▸ **DATA SUPPLIED**

::::

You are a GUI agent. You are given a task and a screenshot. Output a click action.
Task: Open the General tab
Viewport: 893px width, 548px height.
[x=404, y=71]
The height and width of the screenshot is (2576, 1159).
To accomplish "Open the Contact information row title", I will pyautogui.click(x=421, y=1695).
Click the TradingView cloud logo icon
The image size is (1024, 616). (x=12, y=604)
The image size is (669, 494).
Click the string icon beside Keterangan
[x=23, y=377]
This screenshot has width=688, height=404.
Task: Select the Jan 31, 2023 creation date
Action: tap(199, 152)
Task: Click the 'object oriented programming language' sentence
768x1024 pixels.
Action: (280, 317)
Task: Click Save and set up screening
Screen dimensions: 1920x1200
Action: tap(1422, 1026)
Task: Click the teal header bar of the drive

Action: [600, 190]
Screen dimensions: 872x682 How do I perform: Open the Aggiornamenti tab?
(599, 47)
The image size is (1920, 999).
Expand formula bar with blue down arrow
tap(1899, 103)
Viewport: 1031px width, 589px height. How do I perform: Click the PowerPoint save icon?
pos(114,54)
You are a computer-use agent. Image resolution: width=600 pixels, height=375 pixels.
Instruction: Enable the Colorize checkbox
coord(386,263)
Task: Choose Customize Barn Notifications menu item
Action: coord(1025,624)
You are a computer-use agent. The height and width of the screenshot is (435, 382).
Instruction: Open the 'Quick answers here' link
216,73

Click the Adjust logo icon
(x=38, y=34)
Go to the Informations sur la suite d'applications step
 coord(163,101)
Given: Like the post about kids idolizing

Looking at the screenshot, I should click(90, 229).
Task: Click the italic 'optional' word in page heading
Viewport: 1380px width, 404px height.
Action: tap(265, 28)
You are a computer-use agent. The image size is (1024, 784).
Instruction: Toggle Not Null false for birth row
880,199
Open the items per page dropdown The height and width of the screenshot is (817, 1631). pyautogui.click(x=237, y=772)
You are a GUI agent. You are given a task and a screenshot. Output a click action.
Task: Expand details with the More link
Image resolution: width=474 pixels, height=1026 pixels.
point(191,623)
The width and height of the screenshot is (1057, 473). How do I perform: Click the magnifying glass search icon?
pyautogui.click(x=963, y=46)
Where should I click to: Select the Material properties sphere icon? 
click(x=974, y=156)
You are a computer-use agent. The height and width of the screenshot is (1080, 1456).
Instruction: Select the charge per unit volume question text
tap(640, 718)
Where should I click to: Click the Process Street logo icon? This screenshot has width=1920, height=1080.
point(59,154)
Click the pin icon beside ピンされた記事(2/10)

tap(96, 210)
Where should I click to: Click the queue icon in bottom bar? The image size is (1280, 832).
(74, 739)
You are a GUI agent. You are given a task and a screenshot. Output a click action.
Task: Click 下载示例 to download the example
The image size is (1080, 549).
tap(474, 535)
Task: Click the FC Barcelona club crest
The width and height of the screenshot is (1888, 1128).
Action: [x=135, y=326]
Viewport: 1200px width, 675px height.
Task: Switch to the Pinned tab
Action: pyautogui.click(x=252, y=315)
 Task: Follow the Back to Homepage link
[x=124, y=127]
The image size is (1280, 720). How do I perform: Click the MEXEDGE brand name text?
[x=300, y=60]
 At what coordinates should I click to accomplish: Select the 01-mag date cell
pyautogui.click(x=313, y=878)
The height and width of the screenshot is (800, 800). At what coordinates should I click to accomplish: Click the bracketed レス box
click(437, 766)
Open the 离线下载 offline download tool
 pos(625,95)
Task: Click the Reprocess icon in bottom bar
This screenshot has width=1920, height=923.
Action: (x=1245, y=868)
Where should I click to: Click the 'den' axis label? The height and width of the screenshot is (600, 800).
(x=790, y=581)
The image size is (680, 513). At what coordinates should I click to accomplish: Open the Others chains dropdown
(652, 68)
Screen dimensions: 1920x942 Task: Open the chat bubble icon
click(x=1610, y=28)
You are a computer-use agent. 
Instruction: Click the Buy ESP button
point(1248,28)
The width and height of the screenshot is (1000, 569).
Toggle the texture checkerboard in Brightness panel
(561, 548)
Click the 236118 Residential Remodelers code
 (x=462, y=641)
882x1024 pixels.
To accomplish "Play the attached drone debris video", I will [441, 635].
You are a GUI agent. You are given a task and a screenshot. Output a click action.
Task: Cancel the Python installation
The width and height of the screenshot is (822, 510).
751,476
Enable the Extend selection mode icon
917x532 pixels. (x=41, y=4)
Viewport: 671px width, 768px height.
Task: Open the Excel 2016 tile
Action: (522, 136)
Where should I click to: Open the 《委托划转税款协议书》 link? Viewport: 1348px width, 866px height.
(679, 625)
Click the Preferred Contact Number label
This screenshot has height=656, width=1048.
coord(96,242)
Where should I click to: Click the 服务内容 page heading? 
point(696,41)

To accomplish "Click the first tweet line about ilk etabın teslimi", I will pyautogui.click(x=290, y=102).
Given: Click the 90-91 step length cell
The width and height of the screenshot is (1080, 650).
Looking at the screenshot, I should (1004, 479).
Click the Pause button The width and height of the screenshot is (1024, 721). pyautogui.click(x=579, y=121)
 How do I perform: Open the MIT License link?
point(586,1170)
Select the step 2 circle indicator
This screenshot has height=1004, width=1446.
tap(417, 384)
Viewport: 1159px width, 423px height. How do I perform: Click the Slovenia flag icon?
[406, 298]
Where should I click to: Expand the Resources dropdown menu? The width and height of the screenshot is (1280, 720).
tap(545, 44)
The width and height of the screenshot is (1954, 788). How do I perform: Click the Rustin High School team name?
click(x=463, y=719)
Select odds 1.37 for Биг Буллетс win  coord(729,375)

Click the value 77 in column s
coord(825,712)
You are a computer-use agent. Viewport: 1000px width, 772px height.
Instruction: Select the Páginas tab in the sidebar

::::

▸ **WHAT THE EXERCISE ASKS**
Could you write out every entry above exactly as it appears?

▸ **ANSWER SPACE**
You are a GUI agent. You are given a task and a screenshot. Output a click action.
Task: Open the General tab
Viewport: 893px width, 548px height.
[x=404, y=71]
The height and width of the screenshot is (2576, 1159).
To accomplish "Open the Contact information row title", I will pyautogui.click(x=421, y=1695).
Click the TradingView cloud logo icon
The image size is (1024, 616). (x=12, y=604)
The image size is (669, 494).
Click the string icon beside Keterangan
[x=23, y=377]
This screenshot has width=688, height=404.
Task: Select the Jan 31, 2023 creation date
Action: tap(199, 152)
Task: Click the 'object oriented programming language' sentence
768x1024 pixels.
Action: (280, 317)
Task: Click Save and set up screening
Screen dimensions: 1920x1200
Action: tap(1422, 1026)
Task: Click the teal header bar of the drive

Action: [600, 190]
Screen dimensions: 872x682 How do I perform: Open the Aggiornamenti tab?
(599, 47)
The image size is (1920, 999).
Expand formula bar with blue down arrow
tap(1899, 103)
Viewport: 1031px width, 589px height. How do I perform: Click the PowerPoint save icon?
pos(114,54)
You are a computer-use agent. Image resolution: width=600 pixels, height=375 pixels.
Instruction: Enable the Colorize checkbox
coord(386,263)
Task: Choose Customize Barn Notifications menu item
Action: coord(1025,624)
You are a computer-use agent. The height and width of the screenshot is (435, 382).
Instruction: Open the 'Quick answers here' link
216,73

Click the Adjust logo icon
(x=38, y=34)
Go to the Informations sur la suite d'applications step
 coord(163,101)
Given: Like the post about kids idolizing

Looking at the screenshot, I should click(90, 229).
Task: Click the italic 'optional' word in page heading
Viewport: 1380px width, 404px height.
Action: tap(265, 28)
You are a computer-use agent. The image size is (1024, 784).
Instruction: Toggle Not Null false for birth row
880,199
Open the items per page dropdown The height and width of the screenshot is (817, 1631). pyautogui.click(x=237, y=772)
You are a GUI agent. You are given a task and a screenshot. Output a click action.
Task: Expand details with the More link
Image resolution: width=474 pixels, height=1026 pixels.
point(191,623)
The width and height of the screenshot is (1057, 473). How do I perform: Click the magnifying glass search icon?
pyautogui.click(x=963, y=46)
Where should I click to: Select the Material properties sphere icon? 
click(x=974, y=156)
You are a computer-use agent. The height and width of the screenshot is (1080, 1456).
Instruction: Select the charge per unit volume question text
tap(640, 718)
Where should I click to: Click the Process Street logo icon? This screenshot has width=1920, height=1080.
point(59,154)
Click the pin icon beside ピンされた記事(2/10)

tap(96, 210)
Where should I click to: Click the queue icon in bottom bar? The image size is (1280, 832).
(74, 739)
You are a GUI agent. You are given a task and a screenshot. Output a click action.
Task: Click 下载示例 to download the example
The image size is (1080, 549).
tap(474, 535)
Task: Click the FC Barcelona club crest
The width and height of the screenshot is (1888, 1128).
Action: [x=135, y=326]
Viewport: 1200px width, 675px height.
Task: Switch to the Pinned tab
Action: pyautogui.click(x=252, y=315)
 Task: Follow the Back to Homepage link
[x=124, y=127]
The image size is (1280, 720). How do I perform: Click the MEXEDGE brand name text?
[x=300, y=60]
 At what coordinates should I click to accomplish: Select the 01-mag date cell
pyautogui.click(x=313, y=878)
The height and width of the screenshot is (800, 800). At what coordinates should I click to accomplish: Click the bracketed レス box
click(437, 766)
Open the 离线下载 offline download tool
 pos(625,95)
Task: Click the Reprocess icon in bottom bar
This screenshot has width=1920, height=923.
Action: (x=1245, y=868)
Where should I click to: Click the 'den' axis label? The height and width of the screenshot is (600, 800).
(x=790, y=581)
The image size is (680, 513). At what coordinates should I click to accomplish: Open the Others chains dropdown
(652, 68)
Screen dimensions: 1920x942 Task: Open the chat bubble icon
click(x=1610, y=28)
You are a computer-use agent. 
Instruction: Click the Buy ESP button
point(1248,28)
The width and height of the screenshot is (1000, 569).
Toggle the texture checkerboard in Brightness panel
(561, 548)
Click the 236118 Residential Remodelers code
 (x=462, y=641)
882x1024 pixels.
To accomplish "Play the attached drone debris video", I will [441, 635].
You are a GUI agent. You are given a task and a screenshot. Output a click action.
Task: Cancel the Python installation
The width and height of the screenshot is (822, 510).
751,476
Enable the Extend selection mode icon
917x532 pixels. (x=41, y=4)
Viewport: 671px width, 768px height.
Task: Open the Excel 2016 tile
Action: (522, 136)
Where should I click to: Open the 《委托划转税款协议书》 link? Viewport: 1348px width, 866px height.
(679, 625)
Click the Preferred Contact Number label
This screenshot has height=656, width=1048.
coord(96,242)
Where should I click to: Click the 服务内容 page heading? 
point(696,41)

To accomplish "Click the first tweet line about ilk etabın teslimi", I will pyautogui.click(x=290, y=102).
Given: Click the 90-91 step length cell
The width and height of the screenshot is (1080, 650).
Looking at the screenshot, I should (1004, 479).
Click the Pause button The width and height of the screenshot is (1024, 721). pyautogui.click(x=579, y=121)
 How do I perform: Open the MIT License link?
point(586,1170)
Select the step 2 circle indicator
This screenshot has height=1004, width=1446.
tap(417, 384)
Viewport: 1159px width, 423px height. How do I perform: Click the Slovenia flag icon?
[406, 298]
Where should I click to: Expand the Resources dropdown menu? The width and height of the screenshot is (1280, 720).
tap(545, 44)
The width and height of the screenshot is (1954, 788). How do I perform: Click the Rustin High School team name?
click(x=463, y=719)
Select odds 1.37 for Биг Буллетс win  coord(729,375)

Click the value 77 in column s
coord(825,712)
You are a computer-use agent. Viewport: 1000px width, 772px height.
Instruction: Select the Páginas tab in the sidebar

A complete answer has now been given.